C’est sur photographie aérienne qu’à la fin des années soixante, Jean Bienaimé a fait sanctuariser le site du Moutot (ou « petit mont »), à Lavau : le site de la tombe princière du même nom.
Le tumulus de Lavau. Situé sur les coteaux qui dominent la vallée de la Seine, le tumulus princier occupe un site funéraire plus large né au XIIe siècle avant notre ère (Âge du Bronze) et encore utilisé à l’Antiquité. Posé sur le socle de craie, le tumulus lui-même était constitué de terre végétale prise aux terres « agricoles » sur à 3 ou 4 hectares aux alentours, souligne l’archéologue. Situé dans un paysage marqué, la position dominante du tumulus du prince de Lavau fait un monument visible de très loin.
Une architecture conservée. Le tumulus est au centre d’une structure rectangulaire (espace funéraire du prince) accolée et liée à une autre, plus vaste, qui recèle trois tumulus secondaires (des ancêtres revendiqués). Au moment de la fouille, le tertre mesurait encore 60 cm (contre 6 à 8 mètres initialement), constate Bastien Dubuis. La chambre funéraire est conservée en élévation jusqu’à conserver la trace des trois poutres de chêne qui constituaient son plafond. En s’effondrant, la poutre centrale est tombée sur le corps, le char qui le portait, bousculant le mobilier soigneusement disposé à l’issue de la cérémonie.

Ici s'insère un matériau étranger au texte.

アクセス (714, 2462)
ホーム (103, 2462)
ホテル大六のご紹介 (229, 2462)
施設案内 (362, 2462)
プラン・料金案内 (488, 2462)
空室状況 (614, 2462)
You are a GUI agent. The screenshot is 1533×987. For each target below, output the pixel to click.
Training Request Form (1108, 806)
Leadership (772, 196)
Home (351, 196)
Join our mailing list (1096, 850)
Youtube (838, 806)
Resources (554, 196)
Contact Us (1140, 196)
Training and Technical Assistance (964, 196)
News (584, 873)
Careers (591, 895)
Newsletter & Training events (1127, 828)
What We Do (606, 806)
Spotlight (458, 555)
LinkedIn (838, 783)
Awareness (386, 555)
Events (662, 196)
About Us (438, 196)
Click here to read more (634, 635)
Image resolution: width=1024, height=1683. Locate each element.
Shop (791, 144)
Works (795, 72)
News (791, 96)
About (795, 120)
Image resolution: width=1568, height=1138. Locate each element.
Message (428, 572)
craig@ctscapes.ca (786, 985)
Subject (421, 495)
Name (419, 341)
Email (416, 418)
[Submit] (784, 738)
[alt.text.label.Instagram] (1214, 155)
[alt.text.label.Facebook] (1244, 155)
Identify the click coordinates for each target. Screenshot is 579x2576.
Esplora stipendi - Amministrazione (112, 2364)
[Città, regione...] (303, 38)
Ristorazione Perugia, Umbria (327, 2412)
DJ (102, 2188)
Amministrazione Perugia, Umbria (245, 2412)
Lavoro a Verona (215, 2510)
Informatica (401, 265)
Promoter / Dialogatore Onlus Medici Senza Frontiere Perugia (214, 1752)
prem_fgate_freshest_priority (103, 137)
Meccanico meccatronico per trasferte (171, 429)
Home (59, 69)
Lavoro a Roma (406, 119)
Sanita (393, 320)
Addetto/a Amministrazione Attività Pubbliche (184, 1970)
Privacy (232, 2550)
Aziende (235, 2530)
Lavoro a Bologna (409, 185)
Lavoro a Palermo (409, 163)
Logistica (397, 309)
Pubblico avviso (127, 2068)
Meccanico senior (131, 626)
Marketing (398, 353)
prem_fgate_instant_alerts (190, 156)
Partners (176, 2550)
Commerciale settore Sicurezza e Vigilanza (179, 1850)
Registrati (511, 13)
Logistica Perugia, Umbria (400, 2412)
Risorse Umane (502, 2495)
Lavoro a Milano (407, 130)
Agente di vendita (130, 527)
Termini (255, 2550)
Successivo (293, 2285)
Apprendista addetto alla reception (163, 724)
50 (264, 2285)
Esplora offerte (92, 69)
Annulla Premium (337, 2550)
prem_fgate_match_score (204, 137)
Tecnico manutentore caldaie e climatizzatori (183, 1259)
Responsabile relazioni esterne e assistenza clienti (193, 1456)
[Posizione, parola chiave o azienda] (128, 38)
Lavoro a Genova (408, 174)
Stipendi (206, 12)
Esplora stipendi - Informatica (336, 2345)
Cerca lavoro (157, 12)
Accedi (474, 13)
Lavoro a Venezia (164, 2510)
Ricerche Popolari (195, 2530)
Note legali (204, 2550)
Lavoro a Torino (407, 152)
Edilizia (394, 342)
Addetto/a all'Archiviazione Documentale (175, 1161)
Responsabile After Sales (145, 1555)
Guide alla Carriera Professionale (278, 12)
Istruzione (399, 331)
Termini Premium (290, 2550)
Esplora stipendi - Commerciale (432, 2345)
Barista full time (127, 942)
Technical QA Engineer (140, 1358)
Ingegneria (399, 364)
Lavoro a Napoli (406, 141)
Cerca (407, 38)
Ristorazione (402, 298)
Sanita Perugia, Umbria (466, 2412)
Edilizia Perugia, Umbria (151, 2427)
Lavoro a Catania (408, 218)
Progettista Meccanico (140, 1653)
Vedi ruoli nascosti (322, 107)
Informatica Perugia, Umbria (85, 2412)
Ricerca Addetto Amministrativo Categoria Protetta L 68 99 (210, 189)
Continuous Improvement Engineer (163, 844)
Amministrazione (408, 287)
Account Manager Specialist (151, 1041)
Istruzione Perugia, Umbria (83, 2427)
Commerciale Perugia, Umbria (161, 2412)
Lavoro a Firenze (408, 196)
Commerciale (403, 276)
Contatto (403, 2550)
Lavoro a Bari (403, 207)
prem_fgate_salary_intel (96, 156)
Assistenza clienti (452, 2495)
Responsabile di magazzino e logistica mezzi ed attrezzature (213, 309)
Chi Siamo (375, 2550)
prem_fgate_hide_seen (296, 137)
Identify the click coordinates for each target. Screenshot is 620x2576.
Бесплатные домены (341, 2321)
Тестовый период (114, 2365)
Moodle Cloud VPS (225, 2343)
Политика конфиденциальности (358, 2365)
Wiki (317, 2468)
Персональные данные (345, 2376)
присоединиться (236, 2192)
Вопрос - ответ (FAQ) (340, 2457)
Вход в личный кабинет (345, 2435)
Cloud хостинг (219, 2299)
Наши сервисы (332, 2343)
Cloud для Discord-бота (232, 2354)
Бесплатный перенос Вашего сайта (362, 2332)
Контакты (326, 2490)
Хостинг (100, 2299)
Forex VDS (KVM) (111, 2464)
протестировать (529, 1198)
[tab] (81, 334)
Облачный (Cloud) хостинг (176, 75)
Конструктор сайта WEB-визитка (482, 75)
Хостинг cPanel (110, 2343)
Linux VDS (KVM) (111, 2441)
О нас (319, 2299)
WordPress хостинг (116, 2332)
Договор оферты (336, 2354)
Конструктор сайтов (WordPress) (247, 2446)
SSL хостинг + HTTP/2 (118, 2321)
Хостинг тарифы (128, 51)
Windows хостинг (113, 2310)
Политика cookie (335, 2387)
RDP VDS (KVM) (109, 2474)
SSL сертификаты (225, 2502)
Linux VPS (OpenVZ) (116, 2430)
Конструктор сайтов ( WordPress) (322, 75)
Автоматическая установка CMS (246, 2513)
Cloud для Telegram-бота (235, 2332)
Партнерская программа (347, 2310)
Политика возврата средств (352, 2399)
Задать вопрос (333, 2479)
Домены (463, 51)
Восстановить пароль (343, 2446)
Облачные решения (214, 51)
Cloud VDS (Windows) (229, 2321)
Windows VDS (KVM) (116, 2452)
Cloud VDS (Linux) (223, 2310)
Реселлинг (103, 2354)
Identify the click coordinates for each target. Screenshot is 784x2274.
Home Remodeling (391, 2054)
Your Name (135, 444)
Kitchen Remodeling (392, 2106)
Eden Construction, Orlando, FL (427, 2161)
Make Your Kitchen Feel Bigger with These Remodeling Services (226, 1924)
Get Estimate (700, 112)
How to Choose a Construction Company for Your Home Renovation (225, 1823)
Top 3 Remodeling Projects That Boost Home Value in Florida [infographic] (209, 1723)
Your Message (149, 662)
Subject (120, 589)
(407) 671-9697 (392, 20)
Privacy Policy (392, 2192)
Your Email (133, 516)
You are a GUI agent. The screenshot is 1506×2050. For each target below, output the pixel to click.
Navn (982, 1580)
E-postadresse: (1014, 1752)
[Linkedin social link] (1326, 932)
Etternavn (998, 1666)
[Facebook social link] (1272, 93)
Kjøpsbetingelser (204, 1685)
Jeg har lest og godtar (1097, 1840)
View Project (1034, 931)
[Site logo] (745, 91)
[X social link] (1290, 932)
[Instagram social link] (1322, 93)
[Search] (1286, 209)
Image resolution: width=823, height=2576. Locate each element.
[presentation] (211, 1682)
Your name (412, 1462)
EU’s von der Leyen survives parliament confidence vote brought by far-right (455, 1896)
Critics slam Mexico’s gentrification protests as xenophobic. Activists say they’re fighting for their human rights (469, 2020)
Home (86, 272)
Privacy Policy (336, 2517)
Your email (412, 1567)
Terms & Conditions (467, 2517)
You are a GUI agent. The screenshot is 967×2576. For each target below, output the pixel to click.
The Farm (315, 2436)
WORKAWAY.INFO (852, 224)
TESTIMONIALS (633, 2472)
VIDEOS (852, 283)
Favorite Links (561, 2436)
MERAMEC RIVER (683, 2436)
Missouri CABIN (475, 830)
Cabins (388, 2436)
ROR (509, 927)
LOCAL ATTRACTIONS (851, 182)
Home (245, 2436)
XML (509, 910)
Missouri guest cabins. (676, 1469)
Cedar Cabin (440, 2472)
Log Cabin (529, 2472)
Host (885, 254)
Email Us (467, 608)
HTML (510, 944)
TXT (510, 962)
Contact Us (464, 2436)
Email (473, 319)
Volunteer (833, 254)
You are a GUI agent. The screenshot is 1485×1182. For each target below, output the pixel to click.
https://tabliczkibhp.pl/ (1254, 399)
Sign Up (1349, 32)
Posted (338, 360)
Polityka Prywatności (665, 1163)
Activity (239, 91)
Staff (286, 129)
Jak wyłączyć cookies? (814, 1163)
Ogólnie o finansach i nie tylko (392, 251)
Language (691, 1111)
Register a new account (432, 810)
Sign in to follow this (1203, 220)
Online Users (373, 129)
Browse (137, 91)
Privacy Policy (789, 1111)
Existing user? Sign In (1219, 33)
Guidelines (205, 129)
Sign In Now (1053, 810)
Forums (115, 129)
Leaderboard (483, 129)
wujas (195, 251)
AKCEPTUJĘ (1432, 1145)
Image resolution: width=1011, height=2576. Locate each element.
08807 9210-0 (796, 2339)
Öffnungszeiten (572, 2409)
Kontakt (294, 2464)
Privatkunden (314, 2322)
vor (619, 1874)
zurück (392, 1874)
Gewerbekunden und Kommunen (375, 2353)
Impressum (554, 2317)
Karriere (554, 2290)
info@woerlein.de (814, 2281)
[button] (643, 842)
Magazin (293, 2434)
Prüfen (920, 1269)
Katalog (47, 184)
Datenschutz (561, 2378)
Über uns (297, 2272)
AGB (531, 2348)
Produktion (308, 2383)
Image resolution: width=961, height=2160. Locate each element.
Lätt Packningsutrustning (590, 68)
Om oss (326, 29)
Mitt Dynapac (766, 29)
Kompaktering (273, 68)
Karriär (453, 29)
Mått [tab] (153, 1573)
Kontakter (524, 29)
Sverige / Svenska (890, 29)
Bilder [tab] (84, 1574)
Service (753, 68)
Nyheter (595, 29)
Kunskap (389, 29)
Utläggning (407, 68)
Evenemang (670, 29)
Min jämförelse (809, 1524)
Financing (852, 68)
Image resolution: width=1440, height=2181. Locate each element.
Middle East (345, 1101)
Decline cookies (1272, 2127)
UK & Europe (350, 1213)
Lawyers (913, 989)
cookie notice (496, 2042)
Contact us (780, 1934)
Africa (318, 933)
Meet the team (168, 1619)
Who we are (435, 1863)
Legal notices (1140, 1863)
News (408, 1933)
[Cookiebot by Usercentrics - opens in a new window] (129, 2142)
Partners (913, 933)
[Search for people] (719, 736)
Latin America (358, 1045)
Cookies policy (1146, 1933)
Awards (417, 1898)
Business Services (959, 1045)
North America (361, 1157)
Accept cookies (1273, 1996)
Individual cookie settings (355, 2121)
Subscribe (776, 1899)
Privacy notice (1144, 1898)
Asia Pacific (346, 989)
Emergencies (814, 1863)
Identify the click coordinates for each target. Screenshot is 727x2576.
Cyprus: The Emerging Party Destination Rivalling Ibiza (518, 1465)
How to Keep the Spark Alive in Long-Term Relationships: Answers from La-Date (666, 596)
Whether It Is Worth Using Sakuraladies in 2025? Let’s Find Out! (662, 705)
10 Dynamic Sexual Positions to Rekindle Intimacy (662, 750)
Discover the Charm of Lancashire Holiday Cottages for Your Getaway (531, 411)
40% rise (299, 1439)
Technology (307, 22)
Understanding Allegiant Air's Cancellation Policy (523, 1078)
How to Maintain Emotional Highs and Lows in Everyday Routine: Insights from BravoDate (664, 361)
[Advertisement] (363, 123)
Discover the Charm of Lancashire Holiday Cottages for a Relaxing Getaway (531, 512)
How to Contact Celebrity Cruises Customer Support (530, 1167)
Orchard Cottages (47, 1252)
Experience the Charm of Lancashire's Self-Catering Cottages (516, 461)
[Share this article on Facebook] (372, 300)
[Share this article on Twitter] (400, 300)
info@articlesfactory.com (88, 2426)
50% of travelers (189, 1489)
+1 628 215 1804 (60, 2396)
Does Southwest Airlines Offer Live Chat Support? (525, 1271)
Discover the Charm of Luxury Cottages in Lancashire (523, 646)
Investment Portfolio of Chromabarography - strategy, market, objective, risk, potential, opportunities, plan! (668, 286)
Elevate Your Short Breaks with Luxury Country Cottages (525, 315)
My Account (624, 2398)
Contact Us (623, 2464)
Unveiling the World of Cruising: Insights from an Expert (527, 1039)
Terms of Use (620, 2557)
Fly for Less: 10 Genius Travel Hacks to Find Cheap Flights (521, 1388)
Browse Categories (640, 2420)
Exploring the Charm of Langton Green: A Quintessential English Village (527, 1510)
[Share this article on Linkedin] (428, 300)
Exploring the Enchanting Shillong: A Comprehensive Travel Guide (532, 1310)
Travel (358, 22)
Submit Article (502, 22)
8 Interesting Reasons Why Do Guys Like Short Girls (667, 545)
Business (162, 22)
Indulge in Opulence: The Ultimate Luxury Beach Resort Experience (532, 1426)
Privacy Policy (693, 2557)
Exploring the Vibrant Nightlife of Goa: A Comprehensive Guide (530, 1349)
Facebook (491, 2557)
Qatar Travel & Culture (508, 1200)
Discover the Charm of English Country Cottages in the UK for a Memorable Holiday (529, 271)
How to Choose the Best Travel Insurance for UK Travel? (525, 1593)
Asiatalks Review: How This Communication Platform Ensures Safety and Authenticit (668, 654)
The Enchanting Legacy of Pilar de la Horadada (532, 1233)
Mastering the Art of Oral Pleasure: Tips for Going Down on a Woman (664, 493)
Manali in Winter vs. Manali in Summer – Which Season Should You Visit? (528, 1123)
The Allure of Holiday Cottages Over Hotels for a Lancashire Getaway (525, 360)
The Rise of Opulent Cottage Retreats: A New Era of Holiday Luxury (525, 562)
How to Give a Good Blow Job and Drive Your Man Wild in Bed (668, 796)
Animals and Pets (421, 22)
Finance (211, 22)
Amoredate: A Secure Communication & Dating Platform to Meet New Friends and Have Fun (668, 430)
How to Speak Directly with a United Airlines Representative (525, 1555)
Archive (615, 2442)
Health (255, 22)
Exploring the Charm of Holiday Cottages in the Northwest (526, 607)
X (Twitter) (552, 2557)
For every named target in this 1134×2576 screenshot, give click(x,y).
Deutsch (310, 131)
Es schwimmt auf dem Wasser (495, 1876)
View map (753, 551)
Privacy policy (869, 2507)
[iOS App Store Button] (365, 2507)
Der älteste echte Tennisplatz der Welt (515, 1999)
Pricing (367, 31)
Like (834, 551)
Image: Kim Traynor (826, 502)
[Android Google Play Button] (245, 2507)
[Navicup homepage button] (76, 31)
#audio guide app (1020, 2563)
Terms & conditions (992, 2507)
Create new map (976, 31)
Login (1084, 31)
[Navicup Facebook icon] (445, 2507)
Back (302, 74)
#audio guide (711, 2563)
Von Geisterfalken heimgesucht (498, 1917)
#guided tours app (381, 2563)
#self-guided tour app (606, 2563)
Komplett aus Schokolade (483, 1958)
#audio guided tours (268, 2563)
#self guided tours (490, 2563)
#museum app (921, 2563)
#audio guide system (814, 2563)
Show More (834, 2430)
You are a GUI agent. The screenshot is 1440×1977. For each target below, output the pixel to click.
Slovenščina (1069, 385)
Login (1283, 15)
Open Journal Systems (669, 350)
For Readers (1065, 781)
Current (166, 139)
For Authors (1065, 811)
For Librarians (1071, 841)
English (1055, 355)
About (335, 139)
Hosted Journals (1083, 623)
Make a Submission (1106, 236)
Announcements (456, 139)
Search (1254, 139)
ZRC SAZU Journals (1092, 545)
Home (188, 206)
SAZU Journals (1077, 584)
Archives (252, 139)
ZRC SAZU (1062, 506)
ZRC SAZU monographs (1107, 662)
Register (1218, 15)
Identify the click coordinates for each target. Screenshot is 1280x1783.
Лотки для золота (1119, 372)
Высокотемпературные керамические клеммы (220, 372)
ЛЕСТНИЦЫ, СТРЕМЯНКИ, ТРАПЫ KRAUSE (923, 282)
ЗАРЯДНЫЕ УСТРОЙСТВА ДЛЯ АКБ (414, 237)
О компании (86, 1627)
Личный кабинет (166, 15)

La documentation. Le site de Lavau est documenté par quelque 16 000 photos, des relevés photogrammétriques et stratigraphiques, un scanner 3D, un mobilier important et de très nombreux prélèvements. En 1953, à Vix, les fouilles réalisées en trois jours (hors terrassements préalables) n’ont laissé que quelques photos, un plan dressé de mémoire et un mobilier partiellement recueilli et restauré sans certitude scientifique. En 2019, la seconde fouille du site de Vix a permis à Bastien Dubuis de conserver les 70 m de remblais qui comblaient la fosse. Tamisés, ils ont livré plus de 2000 vestiges supplémentaires. Outre le fragment manquant de la frise du cratère, des fibules dont une ornée d’or, d’autres en bronze et corail, un élégant petit accessoire de toilette en fer, ambre et or, de nombreux éléments attribuables au char à quatre roues de la dame, comme des clous décoratifs, etc.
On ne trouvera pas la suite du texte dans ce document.